The Long Ride Home June 7 2010 – Darth Days

3:39 on a sunny Monday afternoon was when I made the decision to ride the long way home. I work in Richmond and was plotting my route back to White Rock when I started to feel that longing. You know that feeling where you can feel the warm air surrounding you, flowing into you, around you. You see the blue sky and smell the traffic, the grass and faint dirty smell of gravel. In ten minutes I was out the back door, helmeted and shifting into gear.

I jumped on the bus to get through the tunnel and planted my nose in a book. Being a commuter you to try to avoid the same people all the time. I regularly avoid Negative Ned, the expert on everything that is wrong with the world. He doesn’t think twice about blowing his nose with a dirty sock, but step on his foot and prepare to be blown away. (The day I saw the sock incident, I nearly choked on my own laughter,  I must have looked like I had a Chihuahua stuck in my throat trying to stuff all that laughter down it. Lucky me I was sitting straight across from him)

I came up for air and looked around. Either a zombie virus had spread and everyone else was dead or this bus was taking its sweet time and everyone had fallen asleep. There was an issue on the highway and just like the issues at work, no one was going to say what it was but we weren’t going to get around it. I was thanking all things good for the turn of fate that kept Ned off my slow bus through hell when we reached the halfway bus stop along the highway and I exited.

The cool air off the dyke was tinged with the mineral smells of salt water and the sun baked the roadside grass into the perfume of  the summer roadie.
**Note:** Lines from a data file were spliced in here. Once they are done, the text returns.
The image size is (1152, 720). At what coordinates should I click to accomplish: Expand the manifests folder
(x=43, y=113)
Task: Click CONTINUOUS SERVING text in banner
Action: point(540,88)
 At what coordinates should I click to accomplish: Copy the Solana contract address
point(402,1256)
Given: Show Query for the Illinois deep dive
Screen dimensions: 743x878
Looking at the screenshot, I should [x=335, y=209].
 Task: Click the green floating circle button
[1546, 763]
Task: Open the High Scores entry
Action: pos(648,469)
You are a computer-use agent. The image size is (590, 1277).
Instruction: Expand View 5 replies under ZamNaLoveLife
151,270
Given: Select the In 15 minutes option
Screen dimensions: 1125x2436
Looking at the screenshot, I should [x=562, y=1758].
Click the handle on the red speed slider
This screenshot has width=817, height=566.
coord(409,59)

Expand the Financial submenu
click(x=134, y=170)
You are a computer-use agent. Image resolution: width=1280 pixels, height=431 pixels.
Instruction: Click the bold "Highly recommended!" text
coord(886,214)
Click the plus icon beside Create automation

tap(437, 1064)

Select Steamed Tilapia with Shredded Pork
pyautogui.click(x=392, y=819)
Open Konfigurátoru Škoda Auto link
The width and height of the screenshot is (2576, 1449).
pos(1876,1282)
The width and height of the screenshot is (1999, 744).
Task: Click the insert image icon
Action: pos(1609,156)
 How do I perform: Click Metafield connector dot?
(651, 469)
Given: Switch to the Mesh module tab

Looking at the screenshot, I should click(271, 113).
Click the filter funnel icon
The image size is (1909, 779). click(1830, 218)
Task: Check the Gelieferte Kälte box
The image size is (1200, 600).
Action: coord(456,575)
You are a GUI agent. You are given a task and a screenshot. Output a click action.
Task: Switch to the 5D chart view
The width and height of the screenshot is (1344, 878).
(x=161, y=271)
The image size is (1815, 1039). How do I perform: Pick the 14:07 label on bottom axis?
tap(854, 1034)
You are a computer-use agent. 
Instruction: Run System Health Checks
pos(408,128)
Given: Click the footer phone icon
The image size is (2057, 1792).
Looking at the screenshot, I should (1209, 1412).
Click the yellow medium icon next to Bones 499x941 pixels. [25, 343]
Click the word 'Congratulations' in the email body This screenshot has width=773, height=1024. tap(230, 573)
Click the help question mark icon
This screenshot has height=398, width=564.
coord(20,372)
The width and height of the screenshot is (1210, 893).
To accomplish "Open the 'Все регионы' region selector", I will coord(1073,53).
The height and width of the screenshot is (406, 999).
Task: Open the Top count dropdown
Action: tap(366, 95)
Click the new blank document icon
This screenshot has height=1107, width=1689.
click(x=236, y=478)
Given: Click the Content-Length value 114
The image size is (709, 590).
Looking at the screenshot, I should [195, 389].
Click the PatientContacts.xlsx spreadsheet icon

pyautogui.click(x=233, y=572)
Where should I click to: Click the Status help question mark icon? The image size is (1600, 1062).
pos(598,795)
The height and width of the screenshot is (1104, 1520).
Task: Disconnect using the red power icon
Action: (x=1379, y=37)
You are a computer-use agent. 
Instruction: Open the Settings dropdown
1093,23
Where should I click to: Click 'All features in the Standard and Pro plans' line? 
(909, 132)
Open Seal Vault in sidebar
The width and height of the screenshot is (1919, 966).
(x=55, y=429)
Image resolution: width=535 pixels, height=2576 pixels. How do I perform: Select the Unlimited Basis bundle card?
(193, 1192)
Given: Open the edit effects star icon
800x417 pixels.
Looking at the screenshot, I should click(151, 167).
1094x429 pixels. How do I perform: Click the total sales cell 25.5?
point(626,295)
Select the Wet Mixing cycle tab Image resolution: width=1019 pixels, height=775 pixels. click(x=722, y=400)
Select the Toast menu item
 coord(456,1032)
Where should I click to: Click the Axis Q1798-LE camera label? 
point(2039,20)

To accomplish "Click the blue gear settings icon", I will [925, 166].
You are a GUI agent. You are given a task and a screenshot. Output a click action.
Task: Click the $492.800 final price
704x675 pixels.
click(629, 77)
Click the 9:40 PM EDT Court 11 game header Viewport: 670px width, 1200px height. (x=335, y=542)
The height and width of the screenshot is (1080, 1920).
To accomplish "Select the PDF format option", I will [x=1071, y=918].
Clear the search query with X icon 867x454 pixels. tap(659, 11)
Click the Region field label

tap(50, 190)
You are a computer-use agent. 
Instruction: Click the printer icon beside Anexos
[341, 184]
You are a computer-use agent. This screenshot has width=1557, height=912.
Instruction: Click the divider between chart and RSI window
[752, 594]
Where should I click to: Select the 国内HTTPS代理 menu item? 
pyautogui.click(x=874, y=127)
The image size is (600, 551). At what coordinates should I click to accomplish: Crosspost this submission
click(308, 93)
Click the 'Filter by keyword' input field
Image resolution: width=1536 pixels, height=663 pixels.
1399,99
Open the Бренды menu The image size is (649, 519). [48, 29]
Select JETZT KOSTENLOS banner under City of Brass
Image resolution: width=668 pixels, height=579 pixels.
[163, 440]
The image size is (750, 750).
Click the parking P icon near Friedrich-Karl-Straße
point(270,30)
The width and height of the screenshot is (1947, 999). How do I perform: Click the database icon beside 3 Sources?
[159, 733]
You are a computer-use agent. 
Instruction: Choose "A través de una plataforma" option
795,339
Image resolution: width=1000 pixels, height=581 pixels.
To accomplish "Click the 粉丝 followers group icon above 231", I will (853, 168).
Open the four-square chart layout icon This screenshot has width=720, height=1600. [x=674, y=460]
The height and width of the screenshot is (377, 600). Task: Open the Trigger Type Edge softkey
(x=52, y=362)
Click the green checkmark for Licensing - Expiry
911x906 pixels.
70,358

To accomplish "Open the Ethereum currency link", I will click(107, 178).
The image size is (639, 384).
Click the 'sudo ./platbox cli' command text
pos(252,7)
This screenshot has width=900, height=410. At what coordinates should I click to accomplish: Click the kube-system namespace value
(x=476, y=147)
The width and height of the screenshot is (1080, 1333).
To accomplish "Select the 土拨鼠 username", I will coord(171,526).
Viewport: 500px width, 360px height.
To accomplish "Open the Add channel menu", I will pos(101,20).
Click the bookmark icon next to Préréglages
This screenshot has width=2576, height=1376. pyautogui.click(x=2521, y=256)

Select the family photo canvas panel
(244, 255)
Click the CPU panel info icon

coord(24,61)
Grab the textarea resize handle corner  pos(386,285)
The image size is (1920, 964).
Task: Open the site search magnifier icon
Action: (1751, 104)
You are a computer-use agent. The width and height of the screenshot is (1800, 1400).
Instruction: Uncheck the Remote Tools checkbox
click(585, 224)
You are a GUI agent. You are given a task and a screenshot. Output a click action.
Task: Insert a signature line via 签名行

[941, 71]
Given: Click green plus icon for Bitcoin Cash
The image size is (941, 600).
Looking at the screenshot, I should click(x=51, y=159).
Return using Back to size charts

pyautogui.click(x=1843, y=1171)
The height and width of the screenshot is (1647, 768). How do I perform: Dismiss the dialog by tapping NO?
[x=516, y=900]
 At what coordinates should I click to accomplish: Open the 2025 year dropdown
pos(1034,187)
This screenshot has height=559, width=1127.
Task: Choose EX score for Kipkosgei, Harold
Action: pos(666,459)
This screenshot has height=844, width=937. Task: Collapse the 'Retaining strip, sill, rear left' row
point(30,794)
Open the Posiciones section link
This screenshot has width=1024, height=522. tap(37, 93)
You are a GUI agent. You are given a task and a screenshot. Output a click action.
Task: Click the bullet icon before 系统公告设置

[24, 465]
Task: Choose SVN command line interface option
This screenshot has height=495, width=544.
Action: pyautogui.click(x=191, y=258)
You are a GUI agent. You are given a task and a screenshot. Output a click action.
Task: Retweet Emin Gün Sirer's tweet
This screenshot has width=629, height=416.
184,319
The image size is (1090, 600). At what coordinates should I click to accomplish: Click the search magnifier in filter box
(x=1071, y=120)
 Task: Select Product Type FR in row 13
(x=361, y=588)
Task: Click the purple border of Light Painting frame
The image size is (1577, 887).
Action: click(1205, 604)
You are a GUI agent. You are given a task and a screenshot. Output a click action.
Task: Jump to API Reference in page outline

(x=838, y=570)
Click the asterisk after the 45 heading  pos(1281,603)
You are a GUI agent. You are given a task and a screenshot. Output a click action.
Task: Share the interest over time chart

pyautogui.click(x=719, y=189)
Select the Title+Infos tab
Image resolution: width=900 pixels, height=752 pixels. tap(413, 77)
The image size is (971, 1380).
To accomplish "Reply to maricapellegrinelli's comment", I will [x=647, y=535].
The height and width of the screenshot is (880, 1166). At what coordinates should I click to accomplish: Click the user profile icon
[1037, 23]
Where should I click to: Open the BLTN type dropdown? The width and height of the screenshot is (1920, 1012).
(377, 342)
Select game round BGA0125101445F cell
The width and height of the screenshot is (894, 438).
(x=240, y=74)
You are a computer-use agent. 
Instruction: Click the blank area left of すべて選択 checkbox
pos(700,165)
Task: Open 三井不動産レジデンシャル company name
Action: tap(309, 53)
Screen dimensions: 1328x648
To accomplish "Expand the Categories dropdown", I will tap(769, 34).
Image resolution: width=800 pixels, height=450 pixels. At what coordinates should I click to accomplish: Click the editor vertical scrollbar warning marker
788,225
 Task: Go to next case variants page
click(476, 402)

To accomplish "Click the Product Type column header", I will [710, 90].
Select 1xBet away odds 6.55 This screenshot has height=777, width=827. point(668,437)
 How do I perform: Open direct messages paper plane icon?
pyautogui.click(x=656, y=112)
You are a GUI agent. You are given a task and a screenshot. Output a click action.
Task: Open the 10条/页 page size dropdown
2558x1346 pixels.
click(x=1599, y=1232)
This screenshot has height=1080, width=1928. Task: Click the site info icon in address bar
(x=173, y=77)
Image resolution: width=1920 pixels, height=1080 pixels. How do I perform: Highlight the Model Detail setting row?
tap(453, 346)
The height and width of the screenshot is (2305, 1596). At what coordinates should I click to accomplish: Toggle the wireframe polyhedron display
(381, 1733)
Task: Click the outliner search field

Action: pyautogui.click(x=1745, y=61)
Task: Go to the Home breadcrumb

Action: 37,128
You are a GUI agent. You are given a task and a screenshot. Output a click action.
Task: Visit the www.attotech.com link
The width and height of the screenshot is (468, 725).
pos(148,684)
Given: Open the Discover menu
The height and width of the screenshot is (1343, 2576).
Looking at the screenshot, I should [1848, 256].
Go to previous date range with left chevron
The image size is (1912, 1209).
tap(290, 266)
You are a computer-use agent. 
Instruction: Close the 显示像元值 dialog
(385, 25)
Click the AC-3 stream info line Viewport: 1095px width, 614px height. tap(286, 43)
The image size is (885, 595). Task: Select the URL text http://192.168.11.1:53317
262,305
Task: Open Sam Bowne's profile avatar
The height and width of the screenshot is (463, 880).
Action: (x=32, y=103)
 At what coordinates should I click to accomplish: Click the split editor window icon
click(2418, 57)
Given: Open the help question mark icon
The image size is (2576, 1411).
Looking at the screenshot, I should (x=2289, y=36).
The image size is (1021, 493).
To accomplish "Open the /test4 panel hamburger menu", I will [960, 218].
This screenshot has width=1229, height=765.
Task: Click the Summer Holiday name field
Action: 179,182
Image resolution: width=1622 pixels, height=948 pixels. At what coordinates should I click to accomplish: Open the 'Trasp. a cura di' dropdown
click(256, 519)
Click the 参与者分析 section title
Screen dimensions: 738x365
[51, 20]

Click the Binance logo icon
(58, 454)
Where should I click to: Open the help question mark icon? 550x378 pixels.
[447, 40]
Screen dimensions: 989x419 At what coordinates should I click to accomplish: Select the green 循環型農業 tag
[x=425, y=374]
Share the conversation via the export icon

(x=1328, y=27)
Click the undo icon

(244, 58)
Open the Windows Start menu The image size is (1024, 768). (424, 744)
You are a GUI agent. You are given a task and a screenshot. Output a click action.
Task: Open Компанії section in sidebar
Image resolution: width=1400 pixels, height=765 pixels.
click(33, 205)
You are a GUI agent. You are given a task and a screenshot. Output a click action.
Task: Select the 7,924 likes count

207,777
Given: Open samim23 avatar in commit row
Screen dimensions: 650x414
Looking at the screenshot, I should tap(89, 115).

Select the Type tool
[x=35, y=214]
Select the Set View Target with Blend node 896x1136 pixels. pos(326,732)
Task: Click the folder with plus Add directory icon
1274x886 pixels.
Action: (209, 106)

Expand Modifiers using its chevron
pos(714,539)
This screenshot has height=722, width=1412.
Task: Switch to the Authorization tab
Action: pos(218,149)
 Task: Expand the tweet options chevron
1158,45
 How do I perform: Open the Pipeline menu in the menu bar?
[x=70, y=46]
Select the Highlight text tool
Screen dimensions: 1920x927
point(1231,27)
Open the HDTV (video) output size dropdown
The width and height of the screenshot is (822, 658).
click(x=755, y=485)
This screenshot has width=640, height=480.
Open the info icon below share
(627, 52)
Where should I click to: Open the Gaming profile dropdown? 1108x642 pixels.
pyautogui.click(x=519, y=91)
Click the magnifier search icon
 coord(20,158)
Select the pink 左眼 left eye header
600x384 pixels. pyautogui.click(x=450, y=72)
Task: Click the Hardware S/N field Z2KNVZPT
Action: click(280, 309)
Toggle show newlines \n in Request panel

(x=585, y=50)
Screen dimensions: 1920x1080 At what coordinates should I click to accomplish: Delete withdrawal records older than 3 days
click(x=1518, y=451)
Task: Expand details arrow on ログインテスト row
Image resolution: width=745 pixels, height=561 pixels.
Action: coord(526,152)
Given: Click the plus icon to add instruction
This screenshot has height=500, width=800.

I was instantly relieved, stuffed my earbuds in and pedaled towards home with the CBC in my ears.

I pedaled hard looking over at traffic and thinking smug thoughts and there HE was. Neddy had the same idea and was a little further up the road. Oh, god he is stopped, please don’t let him have a flat because  I’ll have to stop and help him.

Using my extra bunnie sensory to survey at the situation at speed I could see that his bike was ok and flipped him the thumbs up as I went past. He returned the gesture signaling he was ok and I sped on. I turned toward the dyke and thinking I was safe stopped to take off my sweater.

He caught me. Damn if the bugger wasn’t right behind me, a questioned look on his red, overexerted face.

“So, where does this trail go?” he puffed, looking like a small child in a world that is far too big.

I couldn’t leave him behind. He didn’t know where he was and would never get home before midnight if he didn’t know the shortcut. Picture a pasty white guy who has never really excersized in full roadie spandex. All skinny, flabby bits of him support with a veil of yellow lycra, a Styrofoam globe of helmet perched atop his thinning blond hair. He is like a giant 9 year old boy with stubble.

He followed me so slowly I had to ratchet down to my smallest gears and balance not to fall over to let him keep up. Mothering instincts welled up under my ambivalence and like a two year old, I had to keep in within earshot.

We made our way towards the train tracks at the far end of the dyke and I warned him that there may be some bush wacking involved. I got the feeling he wanted to laugh because I said bush wacking.

I hefted my ultra light road bike onto my shoulders and made my way through the marshy grass that lead to the train tracks and over into forbidden territory.

I heard a mewling and soon found out that Neddy’s shoe got wet. Oddly enough he was smiling. He looked like he was having fun at camp and my heart softened.

We neared the highway and I couldn’t help but keep looking back and checking on him. He rode steady and when we parted ways he thanked me, smiling and looking proud.  I don’t think he gets to experience this kind of stuff very often and I wonder if he will remember it.

We pedaled off in different directions. I took a path through the woods, he stepped on a bus.